As executive officer, Plaziak will lead a staff of 75 that oversees a vast region spanning starkly different landscapes – from the alpine settings of Lassen County and Lake Tahoe Area to the desert expanses of the Mojave Desert in San Bernardino County.
“The board is very pleased that Mike will serve as executive officer,” said Peter Pumphrey, chair of the board in a press release. “He brings a history of outstanding service to our region and we appreciate his work as Acting Executive Officer over the last several months. We are confident he will do an excellent job leading his dedicated staff and protecting water quality in our region.”
Plaziak, a native of Maine, initially began his career with the Lahontan board in 1995 as an engineering geologist.
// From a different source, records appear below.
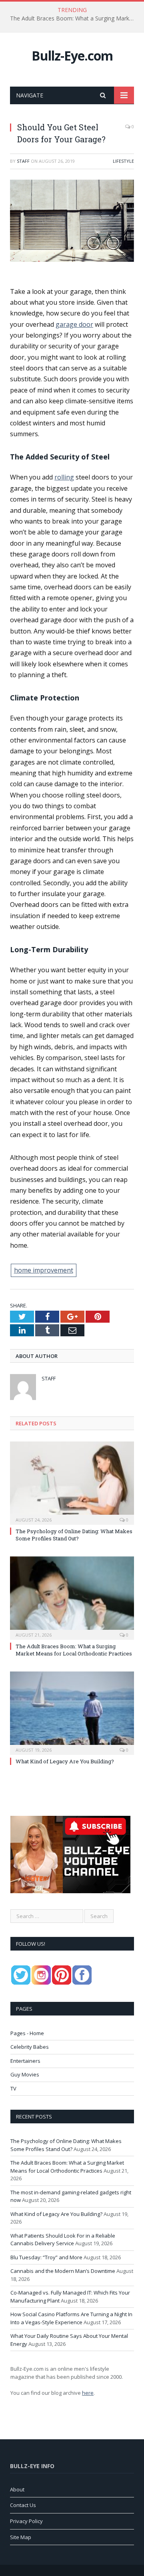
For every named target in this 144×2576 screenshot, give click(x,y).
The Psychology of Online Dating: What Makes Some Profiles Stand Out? (74, 1535)
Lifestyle (123, 161)
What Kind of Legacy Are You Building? (65, 1761)
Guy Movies (24, 2074)
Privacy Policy (26, 2521)
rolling (64, 477)
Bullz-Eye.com (72, 55)
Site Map (20, 2537)
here (88, 2392)
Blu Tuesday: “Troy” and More (46, 2257)
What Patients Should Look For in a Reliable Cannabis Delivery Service (62, 2239)
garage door (74, 324)
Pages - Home (27, 2033)
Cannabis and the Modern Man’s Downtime (62, 2270)
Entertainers (25, 2060)
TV (13, 2088)
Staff (23, 161)
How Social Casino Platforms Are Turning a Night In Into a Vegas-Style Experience (71, 2318)
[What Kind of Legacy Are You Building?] (72, 1712)
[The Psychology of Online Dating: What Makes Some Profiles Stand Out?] (72, 1482)
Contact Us (23, 2505)
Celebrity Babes (29, 2046)
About (17, 2489)
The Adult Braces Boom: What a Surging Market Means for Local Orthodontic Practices (74, 18)
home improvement (43, 1270)
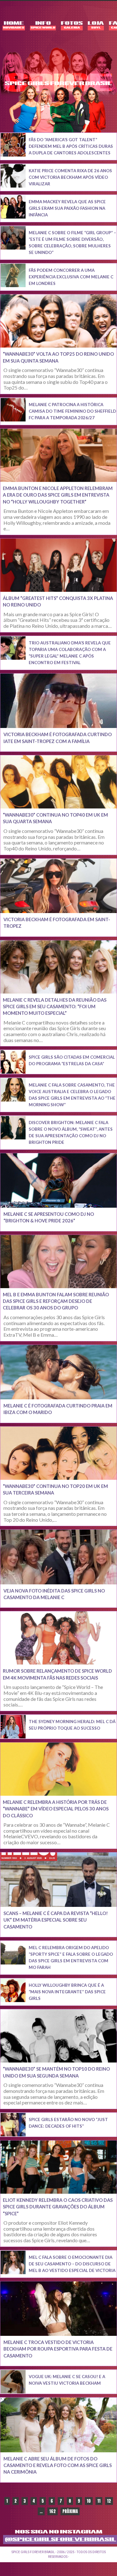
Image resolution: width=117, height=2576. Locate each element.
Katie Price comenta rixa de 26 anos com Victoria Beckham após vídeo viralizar (70, 177)
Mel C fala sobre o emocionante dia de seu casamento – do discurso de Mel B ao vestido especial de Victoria (72, 2264)
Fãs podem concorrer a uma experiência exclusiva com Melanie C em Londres (71, 277)
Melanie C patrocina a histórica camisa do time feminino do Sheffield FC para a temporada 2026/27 (72, 411)
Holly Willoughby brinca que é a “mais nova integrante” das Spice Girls (67, 1992)
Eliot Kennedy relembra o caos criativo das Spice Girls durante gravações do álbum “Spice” (58, 2206)
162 (52, 2511)
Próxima (70, 2511)
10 (89, 2501)
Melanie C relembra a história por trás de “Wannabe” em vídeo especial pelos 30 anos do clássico (56, 1808)
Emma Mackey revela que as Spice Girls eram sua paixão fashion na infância (67, 208)
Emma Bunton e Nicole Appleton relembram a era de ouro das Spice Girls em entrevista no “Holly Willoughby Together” (58, 495)
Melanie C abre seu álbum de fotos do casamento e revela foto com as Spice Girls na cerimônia (57, 2465)
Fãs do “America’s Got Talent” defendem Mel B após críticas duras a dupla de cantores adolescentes (71, 146)
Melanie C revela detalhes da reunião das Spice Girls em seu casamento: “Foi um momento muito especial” (54, 1006)
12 (109, 2501)
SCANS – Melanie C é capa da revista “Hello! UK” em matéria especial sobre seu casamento (55, 1920)
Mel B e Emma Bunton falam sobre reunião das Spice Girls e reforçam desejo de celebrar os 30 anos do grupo (56, 1301)
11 (98, 2501)
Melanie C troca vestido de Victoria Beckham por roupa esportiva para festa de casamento (57, 2349)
Plaziak served in that role for six years and oversaw regulatory oversight of petroleum groundwater cases, site investigations of Trichloroethylene in groundwater at Department of Defense facilities and served as State representative on the Mountain Pass Mine multi-agency cleanup action.
From 2007 to 2016, Plaziak supervised a team of 25 civil engineers, geologists and clerical staff in implementation of the Clean Water Act and state water regulations in the South Lahontan basin.
In June 2020, he was appointed the region’s assistant executive officer.
A registered geologist and retired Marine officer, Plaziak earned his M.S. in Geologic Sciences from San Diego State University.
Plaziak has served as Staff Hydrogeologist for the military, both in Africa and in Afghanistan. In Africa, he provided hydrogeologic support to military well-drilling personnel in Ethiopia, Djibouti, and Kenya.
In Afghanistan, Plaziak planned and conducted surveys of the Helmand River and the region’s floodplain aquifer, while developing a water resource strategy to transition the region away from illicit crop production.
Plaziak’s experience includes working as a public water system inspection supervisor for the state of Maine, where he led a team of eight responsible for providing regulatory oversight of over 1,700 small water systems throughout the state.